Sejarah Bolaang Mongondow yang Jadi Korban Politik Adu Domba Belanda pada 1901

Senin, 26 Juni 2023 - 18:21 WIB
loading...
Sejarah Bolaang Mongondow yang Jadi Korban Politik Adu Domba Belanda pada 1901
Pemadangan eksotis di Tanjung Ompu di Desa Lalow, Kecamatan Lolak, Kabupaten Bolaang Mongondow, Sulawesi Utara. Foto/Dok. bolmongkab.go.id
A A A
Bolaang Mongondow, sebuah kabupaten yang berada di wilayah Sulawesi Utara, memiliki sejarah panjang. Pada awalnya, luas wilayah Bolaang Mongondow mencapai 50,3 persen dari luas wilayah Sulawesi Utara.



Saat otonomi dilaksanakan untuk pemerataan pembangunan, Kabupaten Bolaang Mongondow di bagi menjadi lima daerah, yakni Kabupaten Bolaang Mongondow, Kota Kotamobagu, Kabupaten B olaang Mongondow Utara, Kabupaten Bolaang Mongondow Timur, dan Kabupaten Bolaang Mongondow Selatan.



Dilansir dari bolmongkab.go.id, sebelum dibagi menjadi lima daerah, Kabupaten Bolaang Mongondow merupakan wilayah yang ditetapkan dalam UU No. 29/1959 tentang Pembentukan Daerah-daerah Tingkat II di Sulawesi.



Dari catatan sejarah yang termuat di laman resmi Pemkab Bolaang Mongondow, bolmongkab.go.id, disebutkan penduduk asli Bolaang Mongondow berasal dari keturunan Gumalangit dan Tendeduata, serta Tumotoibokol dan Tumotoibokat.

Awalnya mereka tinggal di Gunung Komasaan (Bintauna). Kemudian menyebar ke timur di Tudu in Lombagin, Buntalo, Pondoli', Ginolantungan, sampai ke pedalaman Tudu in Passi, Tudu in Lolayan, Tudu in Sia', Tudu in Bumbungon, Mahag, dan Siniow.

Dalam laman bolmongkab.go.id disebutkan, peristiwa perpindahan penduduk ini terjadi sekitar abad 8 dan 9. Nama Bolaang berasal dari kata "Bolango" atau "Balangon" yang berarti laut. Bolaang atau golaang dapat pula berarti menjadi terang, atau terbuka dan tidak gelap. Sedangkan Mongondow dari kata "momondow" yang berarti berseru tanda kemenangan.

Bolaang terletak di tepi pantai utara Sulawesi Utara. Pada abad 17-19, Bolaang menjadi tempat kedudukan istana raja. Sedangkan Mongondow, terletak sekitar Kotamobagu. Daerah pedalaman sering disebut dengan "rata Mongondow".

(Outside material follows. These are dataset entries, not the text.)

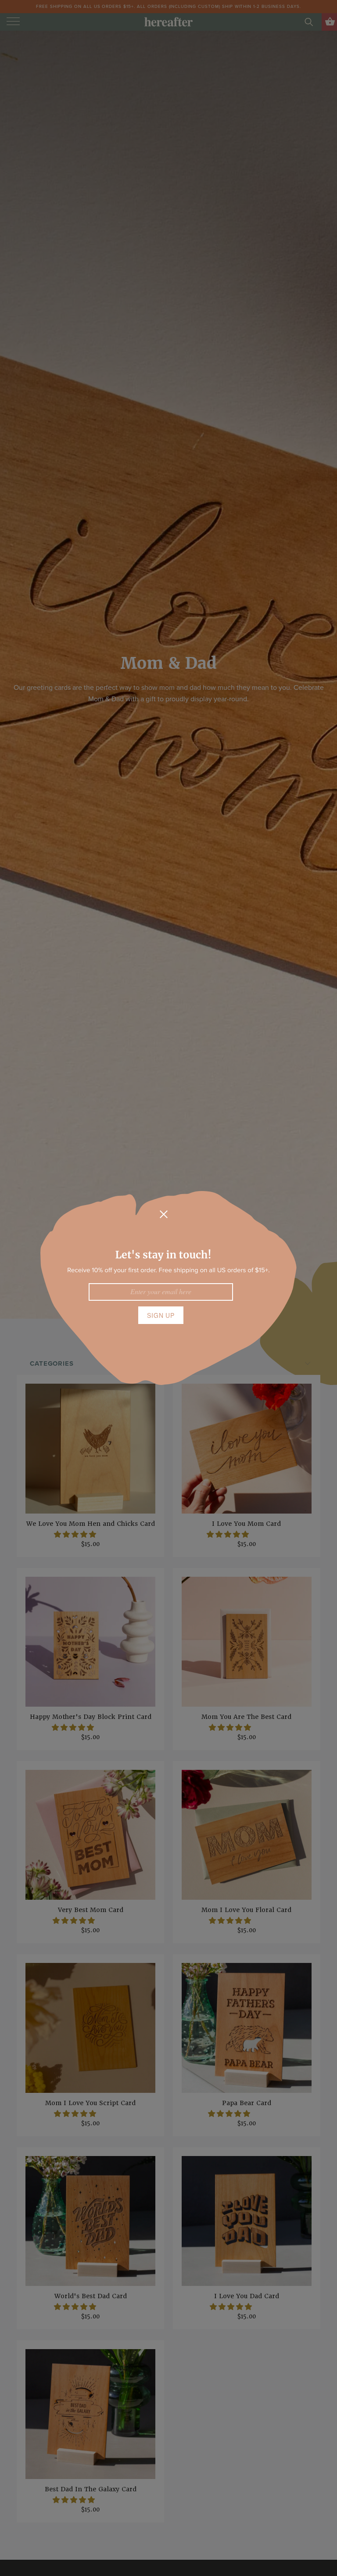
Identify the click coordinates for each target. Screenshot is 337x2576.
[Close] (164, 1214)
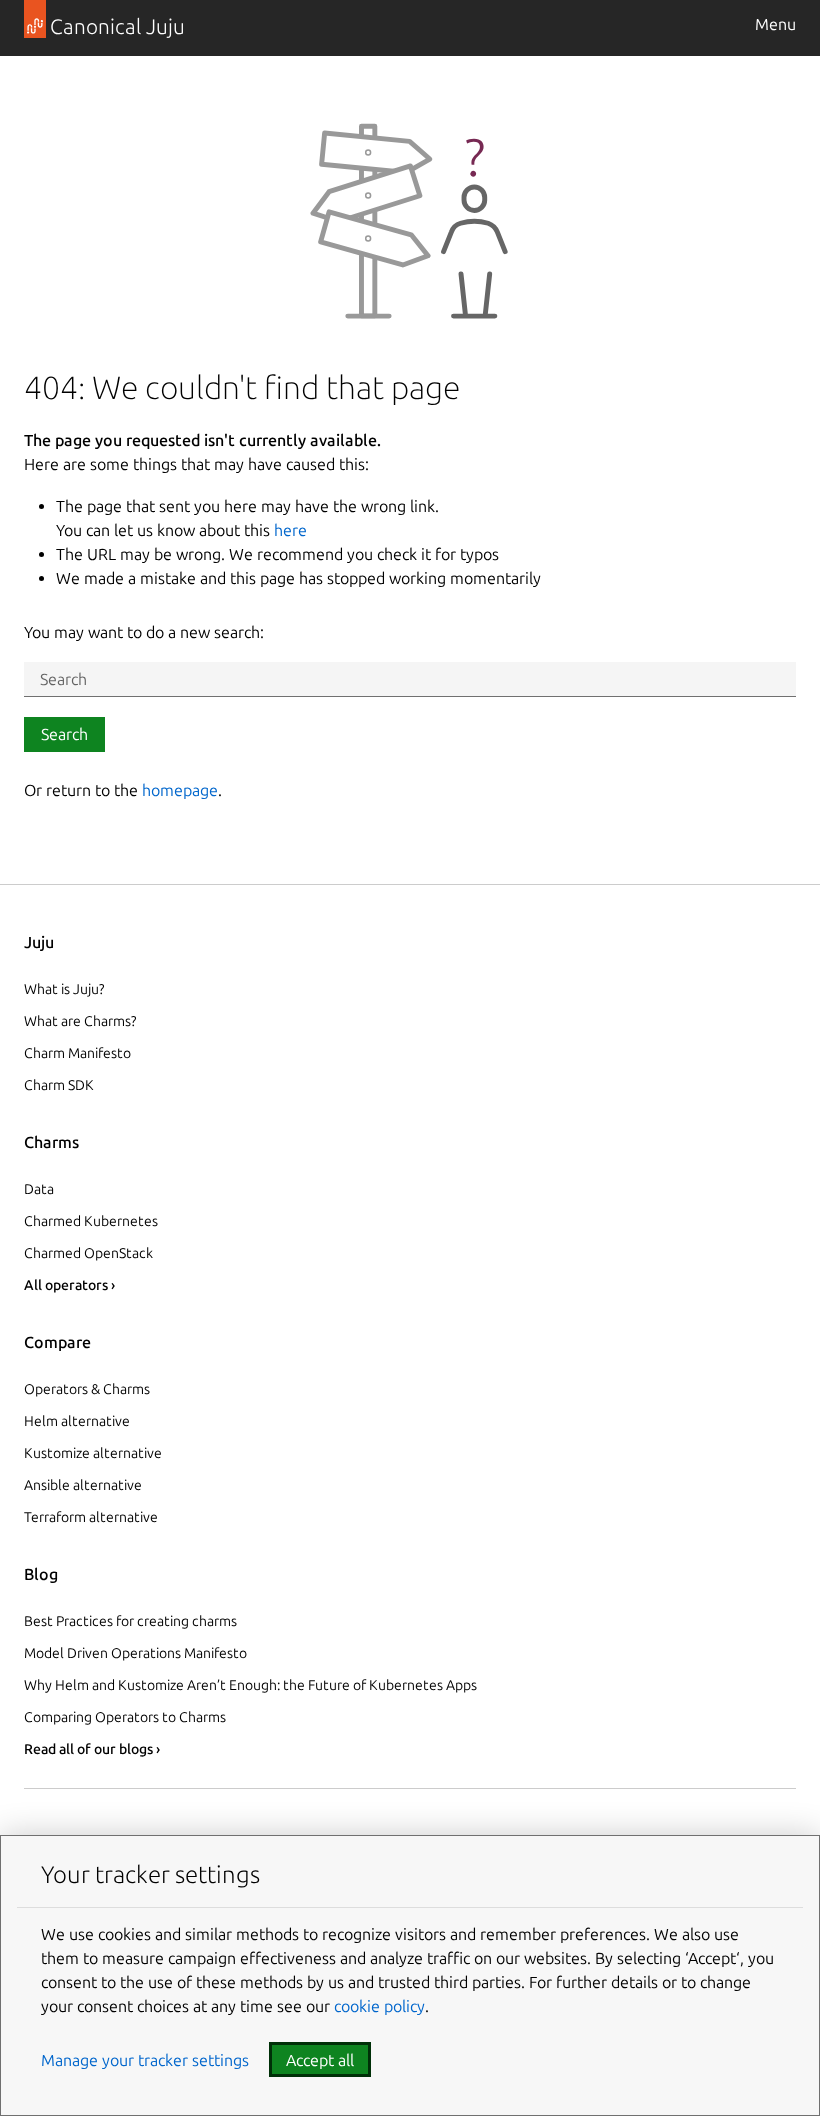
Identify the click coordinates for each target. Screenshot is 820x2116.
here (290, 530)
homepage (180, 790)
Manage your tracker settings (145, 2060)
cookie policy (379, 2006)
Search (64, 734)
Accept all (320, 2060)
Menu (775, 24)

Kelompok masyarakat di pesisir atau Bolaang, dan wilayah pedalaman atau Mogondow, akhirnya bersatu di bawah pemerintahan Raja Tadohe, sehingga wilayah tersebut dinamakan Bolaang Mongondow.



Ada yang khas dalam tatanan masyarakat di Bolaang Mogondow, yakni setiap kelompok keluarga dari satu keturunan dipimpin oleh seorang Bogani. Pemimpin kelompok keluarga atau Bogani ini, bisa pria atau perempuan yang ditentukan melalui proses pemilihan.

Persyaratan menjadi Bogani, antara lain memiliki kemampuan fisik atau kuat, berani, bijaksana, cerdas, serta mempunyai tanggung jawab terhadap kesejahteraan kelompok dan keselamatan dari gangguan musuh.

Mokodoludut adalah Punu' Molantud, yang diangkat berdasarkan kesepakatan seluruh Bogani. Mokodoludut tercatat sebagai raja atau datu yang pertama. Sejak Tompunu'on pertama sampai ketujuh, keadaan masyarakat semakin maju dengan adanya pengaruh dari bangsa asing.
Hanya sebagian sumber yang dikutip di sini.